Rose provò una profonda empatia per Geodfrith. Avrebbe voluto abbracciarlo, ma si trattenne. Non poteva parlare a nessuno delle sue vere intenzioni. Aveva frequentato un paio di lezioni di Geodfrith solo perché le era stato imposto da Myr: mostrarsi interessata alle faccende delle fate l'avrebbe aiutata a far girare delle buone voci sul proprio conto. La recita le era riuscita sorprendentemente bene, dato che, al di là delle finzioni, quegli insegnamenti le piacevano molto.
Doveva tenere per sé quei pensieri e mostrarsi determinata. Nimueh avrebbe potuto ascoltare in qualunque momento e osservarla proprio attraverso l'occhio destro di Geodfrith senza che lui se ne rendesse conto.
«Apprezzo molto il tuo consiglio, Geodfrith, davvero» gli disse, con voce flebile. «Tuttavia ho già soppesato la mia scelta e mi piace molto Avalon. Voglio imparare un sacco di cose sulle fate e, se servire Nimueh è il prezzo, lo accetto volentieri. Poi c'è anche un altro motivo... vorrei diventare abbastanza brava con la magia da poter aiutare mio padre, che è stato ferito da Medb. Ho un motivo per combattere la Regina Eterna, e darei tutto perché possa venire punita.»
Ecco, il seme era stato piantato. Se Nimueh avesse ascoltato quelle parole, si sarebbe fatta una buona idea di lei; le sarebbe apparsa come una soldatessa indomita, pronta a fare ogni cosa per suo padre. Per fortuna ancora non aveva idea di quanto fosse incapace in battaglia, specie perché le uniche che avesse affrontato erano state ai videogiochi con Wulfric.
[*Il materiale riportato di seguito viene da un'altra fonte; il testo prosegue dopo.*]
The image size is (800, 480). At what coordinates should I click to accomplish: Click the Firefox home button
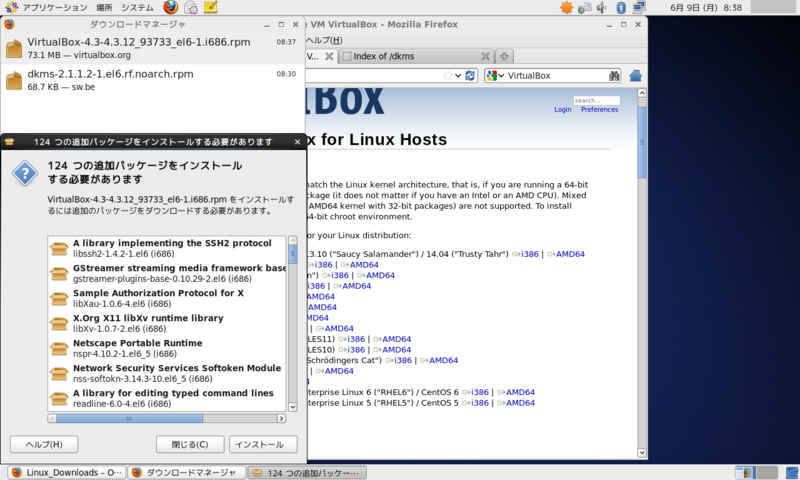pos(635,75)
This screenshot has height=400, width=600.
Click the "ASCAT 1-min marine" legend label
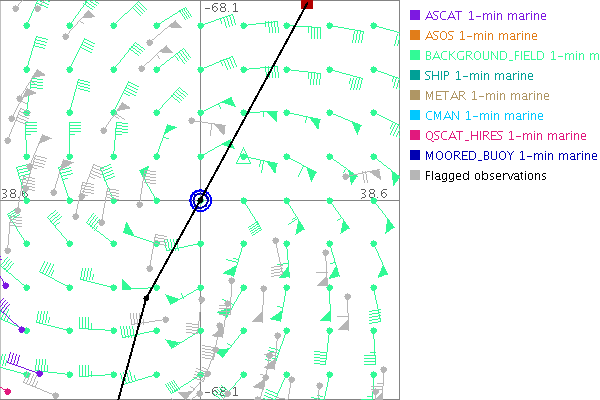482,16
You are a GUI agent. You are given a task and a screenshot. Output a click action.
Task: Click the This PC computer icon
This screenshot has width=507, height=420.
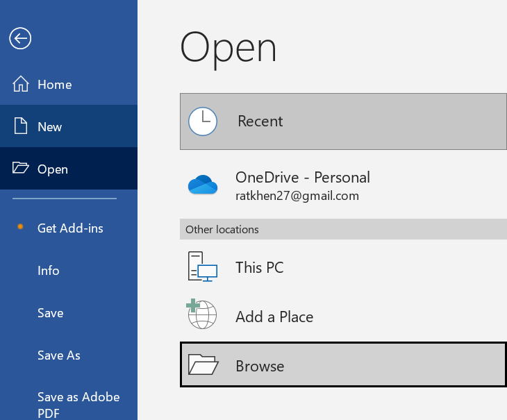coord(203,267)
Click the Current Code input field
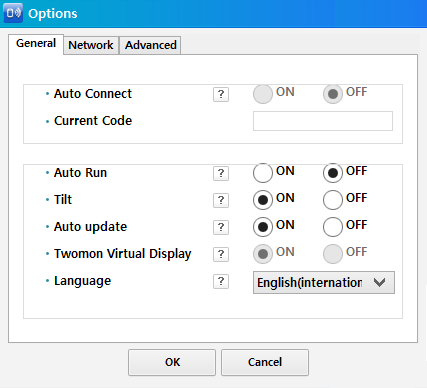This screenshot has width=427, height=388. (323, 121)
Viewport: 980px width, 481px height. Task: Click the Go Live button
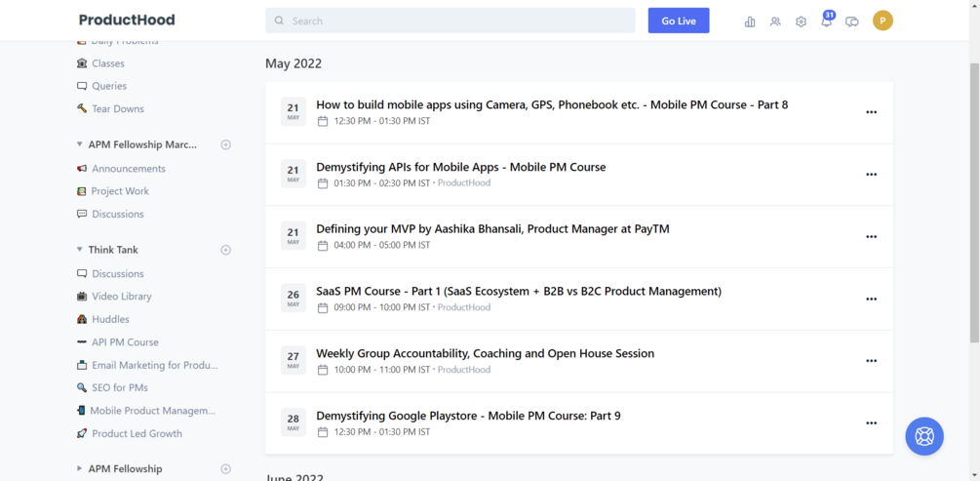click(679, 20)
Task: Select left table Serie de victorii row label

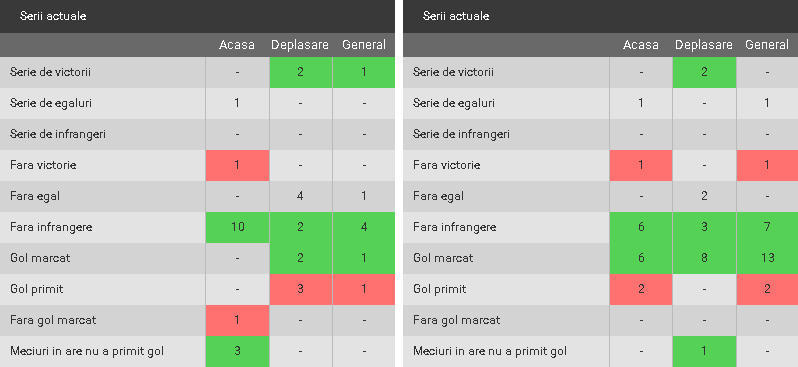Action: click(50, 72)
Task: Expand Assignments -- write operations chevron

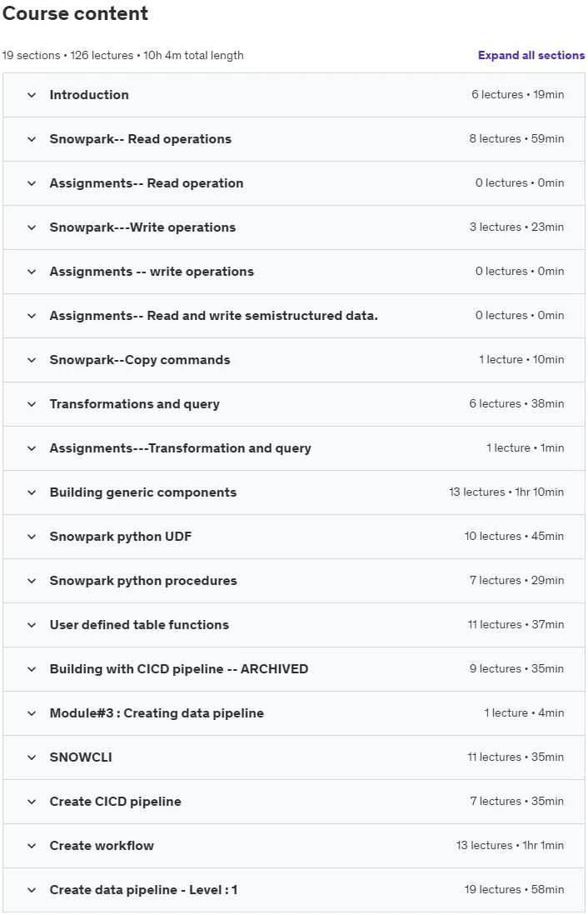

"Gli dei sono tronfi e saccenti, Rosemary", le aveva spiegato Myr, il giorno addietro. "Se ti mostrerai in un dato modo, si fermeranno all'apparenza. Dalla tua parte gioca anche il fatto che Nimueh è molto interessata a te, e vuole nuovi soldati per combattere Medb, quindi non andrà per il sottile. Se c'è qualche piccola cosa che dovrà darti per tirarti dalla sua parte, non farà troppo la difficile, ma non dovrai farle sospettare nulla, dunque stai molto attenta a come parlerai con chiunque, a parte con me e Wulfric. Io non sono un Mundbora di Nimueh, mentre Wulf è solo un apprendista, la Dama non può usarlo per spiarti. E poi, anche se Medb ascoltasse attraverso di me, sarebbe solo felice di poter danneggiare sua sorella: non ti ostacolerebbe."
Geodfrith si sforzò di sorridere come se non volesse disilluderla, e Rose si sentì talmente triste per lui che pensò di essere sul punto di rivelargli tutto. Quel vecchio gentile voleva solo aiutarla, e lei lo stava mettendo di fronte a un muro, proprio come aveva fatto Wulfric.
«Bene. Se ne sei così sicura» sussurrò Geodfrith. Le accarezzò una guancia. Le sue dita erano ruvide per aver lavorato a lungo con inchiostri acidi. «Tutto quello che posso fare è darti una buona istruzione. Ci vedremo domani a lezione. Puntuale, mi raccomando.»
«Grazie, Geodfrith» mormorò Rose, deglutendo a fatica. Gli sorrise. «Per quello che vale, penso che tu sia un ottimo insegnante.»
L'espressione di Geodfrith si distese, e nei suoi occhi malinconici affiorò un timido focherello. «Anche tu lo sei, Rose» disse. «Vorrei solo che giovani come te e Wulfric potessero ottenere solo felicità dalla vita. A domani.»
Rose chiuse la porta della capanna alle sue spalle. Strizzò le palpebre per scacciare le lacrime e si pulì il viso sulla tunica da apprendista che Myr le aveva dato. Scese lungo la collina e rientrò nell'allegro caos di Avalon, tenendo stretto a sé il soprabito.